**SELECTED EXTRACT**
CONGRATS to our 2021 Summer EJ Graduate Student Research Fellows!:

Toxic Soil: A threat to urban agriculture and food security in marginalized communities by Alexis Wilson
Alexis Wilson (she/her) is a second year PhD student in the Department of Earth System Science, a Graduate Public Service Fellow, and Graduate Fellow for the “Partnerships for Climate Justice in the Bay Area” Haas Center initiative. Her passion lies in understanding and combating environmental racism and climate injustices on local and global scales. Alexis’ current research focuses on identifying and remediating soil contamination in urban gardens, particularly in marginalized communities in the Bay Area. Her goal is to provide information to community members about the health of their soil, potential contamination, and options for remediation. She is pursuing this work in partnership with local environmental organizations and centering community-identified needs in the research process. She will use an interdisciplinary approach to advance our understanding of the important intersection of soil biogeochemistry, environmental justice, and food security, global issues becoming increasingly important.

Reimagining Just Resource Governance and Renewable Energy Transitions in Mexico by Zoe Vangelder
Zoe Vangelder is a 2nd year PhD student in the Anthropology department. Their research examines how agrarian indigenous social movements and allied solar engineers are articulating a vision for a just transition, empowering Mexico’s rural and indigenous communities to appropriate renewable energy technologies and reorient national conversations around energy use. They ask how these technopolitical encounters between indigenous activists and solar engineers might be articulating a new resource governance paradigm. Zoe’s work this summer will explore the mechanisms that enable the meaningful involvement of all people in the development and implementation of environmental policy, and asks how new stakeholders are reimagining the arts of democratic eco-governance to facilitate a just transition.

**STORED DATA**
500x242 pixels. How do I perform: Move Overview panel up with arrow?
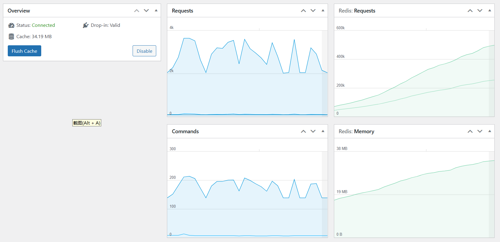[x=137, y=11]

**STUDY QUESTIONS**
A - In the fellowship announcement, which department is Zoe Vangelder a PhD student in?
B - Carry the fellowship announcement forward from its last sentence.

**ANSWERS TO THE EXERCISES**
A - Anthropology.

B -
An Ethnographic Case Study of Hong Kong’s Anti-Land Reclamation Movement by Shan Huang
Shan is a 6th year PhD student in the Anthropology department whose dissertation examines how top-down developmental schemes in Hong Kong are confronted by grassroots actions aimed at promoting alternative urban futures. His work this summer will include completing and refining a chapter of his dissertation that focuses on the Farm to Table, an NGO-led project aimed at building an “agricultural community” on Lantau Island, Hong Kong. Farm to Table is specifically invested in concretely and collaboratively envisioning the possibilities of urban-rural cohabitation that are both socially just and environmentally friendly. Shan’s work seeks to understand what Farm to Table staff and affiliates do in local community to make these environmental and social visions tangible and participatory for both local residents and incoming citizens.
 
Understanding Social Drivers and Barriers to Sustainable Mobility in Sonoma County by Sita Syal & Nora Hennessy
Sita is a 4th year PhD candidate in the Mechanical Engineering department, whose work focuses on quantifying human influence and equity in sustainable energy systems models through an integration of qualitative and quantitative methods. Nora is a 3rd year PhD candidate in the Energy Resources Engineering department whose research focuses on equity and environmental justice in the energy transition. Together, as part of the Decommissioning ICE Vehicles (DIVE) research lab led by Dr. Margot Gerritsen, they are working to understand access to clean mobility benefits in Sonoma County. Their work this summer will involve engaging the low income and Latinx communities of Sonoma County in interviews to understand the transportation needs of the community and the barriers to electric vehicle adoption and removal of conventional vehicles from the road in these communities. They are working with Alegria De La Cruz, the county’s Chief Equity Officer, Efren Carrillo, Director of Government Relations and Co-Director of Housing Development for Burbank Housing, and Karen Eggerman, DIVE project partner and Partner at Tensleep Advisory. 
*NEW* Environmental Justice Graduate Student Research Fellowship - Summer 2021
(Applications were due 11:59pm PST on April 15th)


The Stanford EJWG pleased to announce a new Environmental Justice Graduate Student Research Fellowship for Stanford students.

This $5,000 fellowship will support up to four Stanford graduate students (master’s and PhD level) with summer research in 2021. Applications are due on April 15. While centering environmental justice communities is important, the research may or may not be “community-engaged” at this time.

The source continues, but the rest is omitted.